[Date Prev][Date Next][Thread Prev][Thread Next][Date Index][Thread Index]
Re: I created a faster JSON parser
From: |
Christopher Wellons |
Subject: |
Re: I created a faster JSON parser |
Date: |
Sun, 10 Mar 2024 12:54:13 -0400 |
User-agent: |
NeoMutt/20170113 (1.7.2) |
I'd glad if you can give some advices: which fuzzy-testing framework to
use, which introductory material is worth reading, etc.
The Jansson repository has a libFuzzer-based fuzz test, which is perhaps a
useful example. In it they define LLVMFuzzerTestOneInput, a function which
accepts a buffer of input (pointer and length), which they feed into the
code under test. That's basically it. In the new parser that buffer would
go into json_parse. The tested code is instrumented, and the fuzz tester
observes the affect inputs have on control flow, using that information to
construct new inputs that explore new execution paths, trying to exercise
as many as possible.
I'm partial to AFL++, and it's what I reach for first. It also works with
GCC. It has two modes, with persistent mode preferred:
https://github.com/AFLplusplus/AFLplusplus/blob/stable/instrumentation/README.persistent_mode.md
Same in principle, but with control inverted. For seed inputs, a few small
JSON documents exercising the parser's features is sufficient. In either
case, use -fsanitize=address,undefined so that defective execution paths
are more likely to be detected. More assertions would help, too, such as
"assert(input_current <= input_end)" in a number of places. Assertions
must abort or trap so that the fuzz tester knows it found a defect.
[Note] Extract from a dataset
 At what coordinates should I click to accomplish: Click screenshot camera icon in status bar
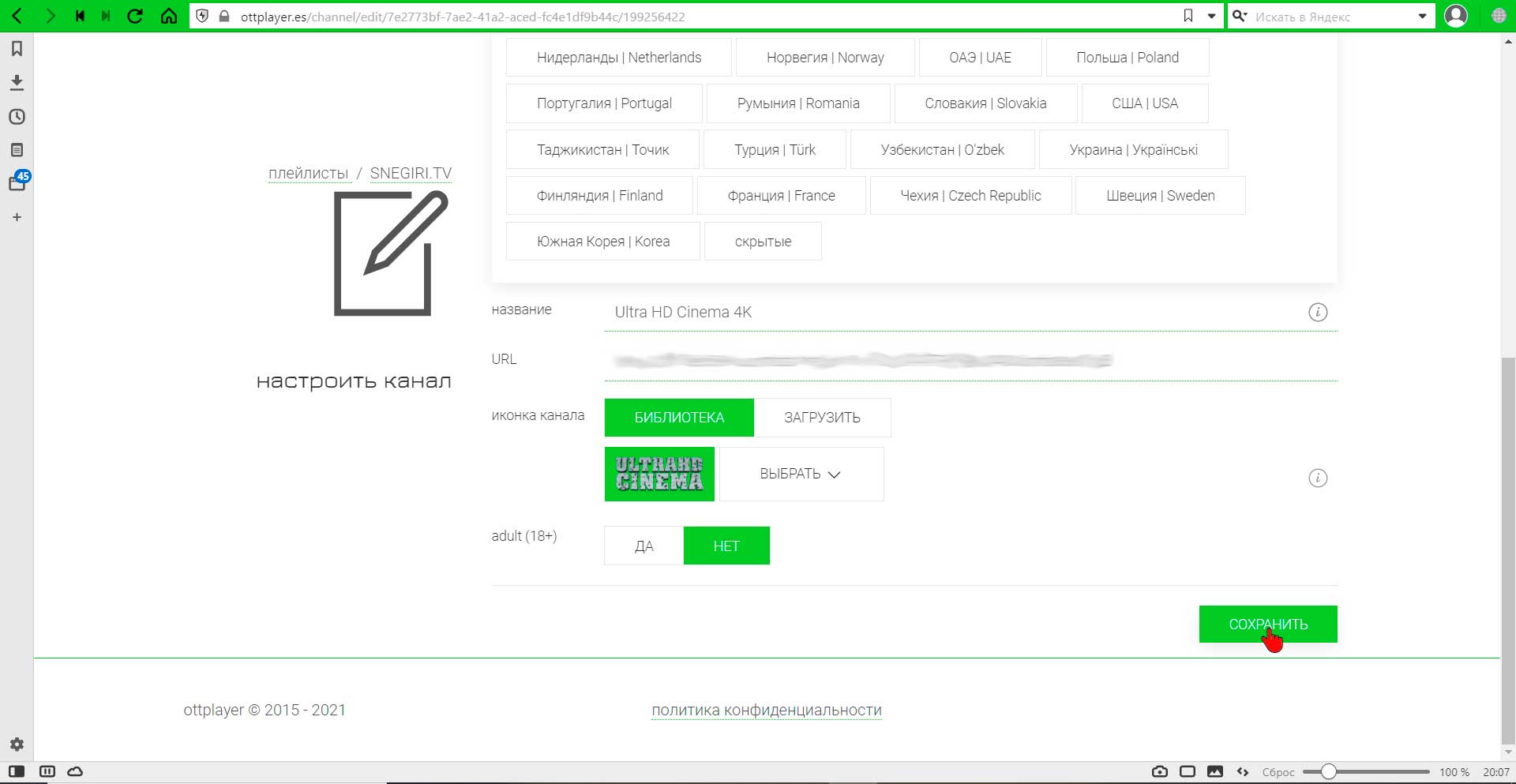point(1160,771)
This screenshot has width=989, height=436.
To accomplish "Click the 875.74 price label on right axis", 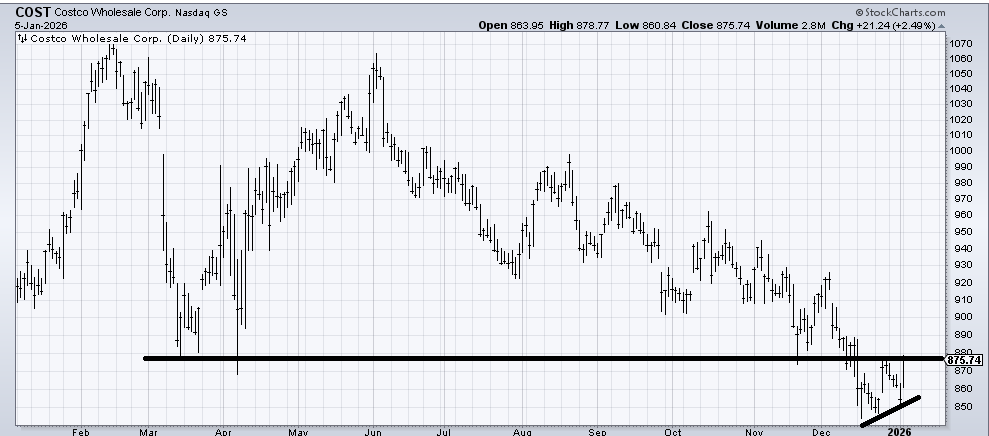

Fuzz testing works better in a narrow scope. Ideally only the code being
tested is instrumented. If it's running within an Emacs context, and you
instrument all of Emacs, the fuzz tester would explore paths in Emacs
reachable through the JSON parser rather than focus on the parser itself.
That will waste time that could instead be spent exploring the parser.
You don't need to allocate lisp objects during fuzz testing. In fact, you
should avoid it because that would just slow it down. (I even bet it's the
bottleneck in the new parser.) Ideally the core parser consumes bytes and
produces JSON events, and is agnostic to its greater context. To integrate
with Emacs, you'd have additional, separate code that turns JSON events
into lisp objects, and which wouldn't be fuzz tested.
Written that way, I could hook this core up to one of the above fuzz test
interfaces, mock out whatever bits of Emacs might still be there (e.g.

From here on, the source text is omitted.